Pete Carroll spiked again, and there's nothing fake about it

A few thoughts on Super Bowl XLIX, from a New York Jets' perspective:

  • In no way am I comparing a devastating loss in the Super Bowl to a regular-season defeat, but there were a few quirky similarities between the New England Patriots-Seattle Seahawks contest and the Fake Spike Game in 1994. Obviously, the link is former Jets coach Pete Carroll. Consider:

Both games had the same final score, 28-24.

In both games, Carroll's team took a 24-14 lead into the fourth quarter.

In '94, Dan Marino threw his famous touchdown pass to Mark Ingram with 22 seconds left to lift the Miami Dolphins to a stunning win. On Sunday night, the game-defining play -- Malcolm Butler's interception of Russell Wilson -- occurred with 20 seconds left.

In '94, Marino beat the Jets with four touchdown passes and two interceptions. On Sunday night, Tom Brady beat the Seahawks with the same stats -- four touchdown passes and two interceptions.

The Fake Spike defined Carroll's one and only season as the Jets' coach. He went on to win championships at the college and pro level, but as it stands now, his career is framed by two gut-wrenching, goal-line plays, 20 years apart.

  • Carroll is absorbing a massive amount of criticism for the decision to pass on second down from the 1-yard line, and deservedly so. It was a poor choice for all the reasons that have been mentioned on the air, in print and in the blogosphere. But let me add this: If you're going to throw in that situation, why not try play-action? A play fake to Marshawn Lynch might have frozen the defense for a split second, giving the receivers a chance to gain separation. Instead, they put Wilson in shotgun with a three-receiver package. It made no sense.

Two of Carroll's greatest attributes are his aggressiveness and his ability to think outside the box.
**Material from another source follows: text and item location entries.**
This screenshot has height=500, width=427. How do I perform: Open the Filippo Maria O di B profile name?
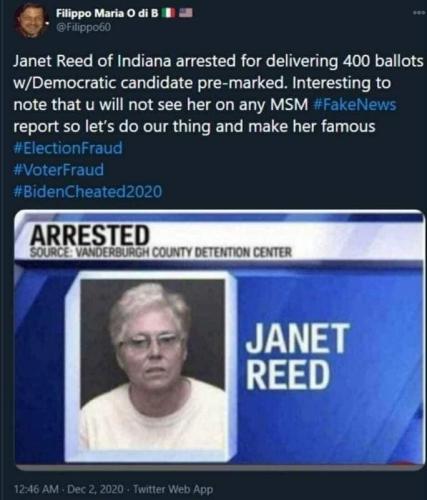[107, 13]
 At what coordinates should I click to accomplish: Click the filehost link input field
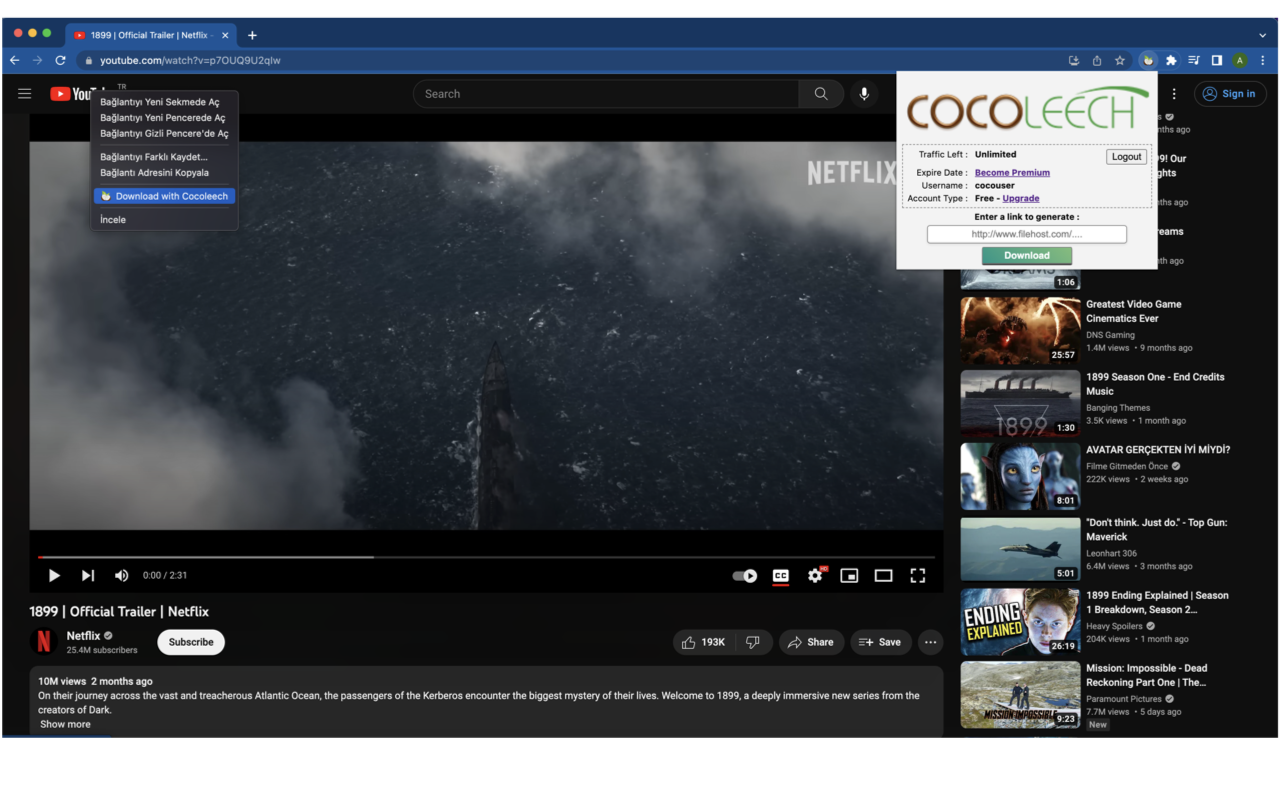tap(1026, 234)
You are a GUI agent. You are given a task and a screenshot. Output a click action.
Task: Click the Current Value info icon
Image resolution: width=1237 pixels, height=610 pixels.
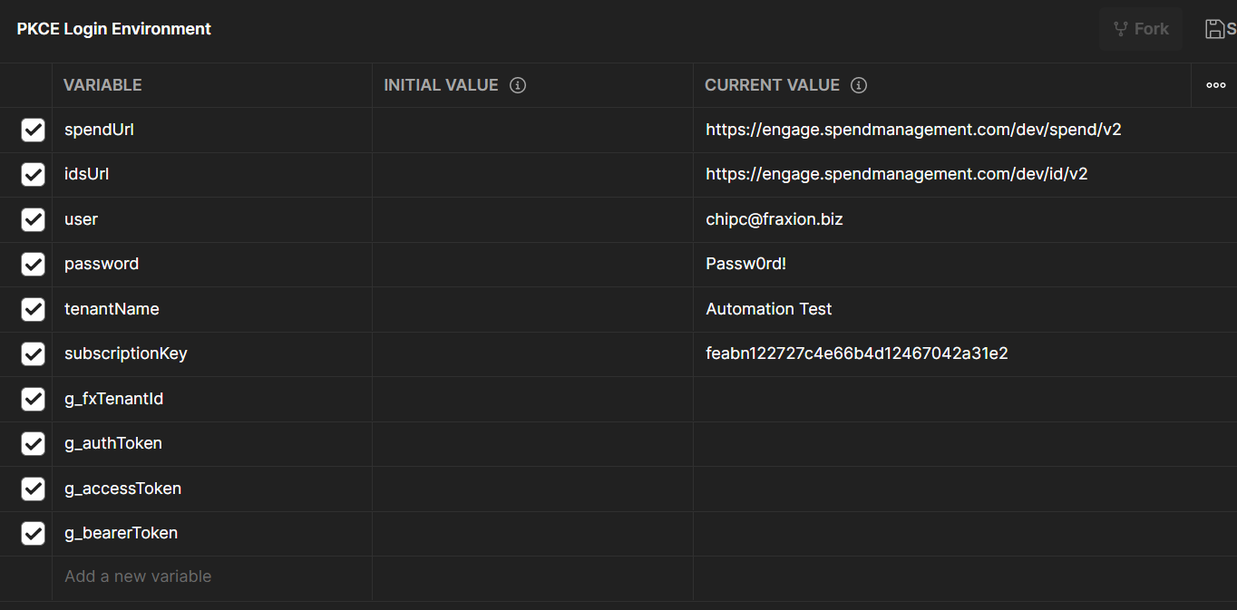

In this case, he got too cute and it bit him hard.

  • The Seahawks' goal-line fiasco got me thinking about how the Jets handled similar situations. In 2014, they had only three plays from the 1-yard line, and they scored all three times -- with running plays. Geno Smith scored on a bootleg against the Green Bay Packers, and Chris Ivory scored on inside runs against the Patriots and Tennessee Titans. Even the pass-happy Marty Mornhinweg opted for runs in those situations.

  • Bad news for the Jets: The Patriots aren't going anywhere anytime soon. They have only a handful of free agents, none of whom are franchise-type players -- running backs Shane Vereen and Stevan Ridley, offensive lineman Dan Connolly and safety Devin McCourty. As long as Brady and Bill Belichick are around, the Patriots will remain the Patriots. Get ready for an uphill battle, Todd Bowles.

  • Two years after being traded by the Jets, Darrelle Revis is a Super Bowl champion. Let's put aside the blame game for a moment, and recognize Revis is a tremendous player who landed in the ideal situation. We're talking about a potential Hall of Famer here. He has six Pro Bowls, four All-Pro selections and one Super Bowl ring. If he can play at least six more years, he'll have a Canton-worthy résumé, based on other cornerbacks in the Hall of Fame.

The question is, what happens now? Revis will be a free agent if the Patriots decline to exercise a $20 million option (unlikely), and his first team -- the Jets -- are expected to pounce. Get ready for another Revis-filled offseason.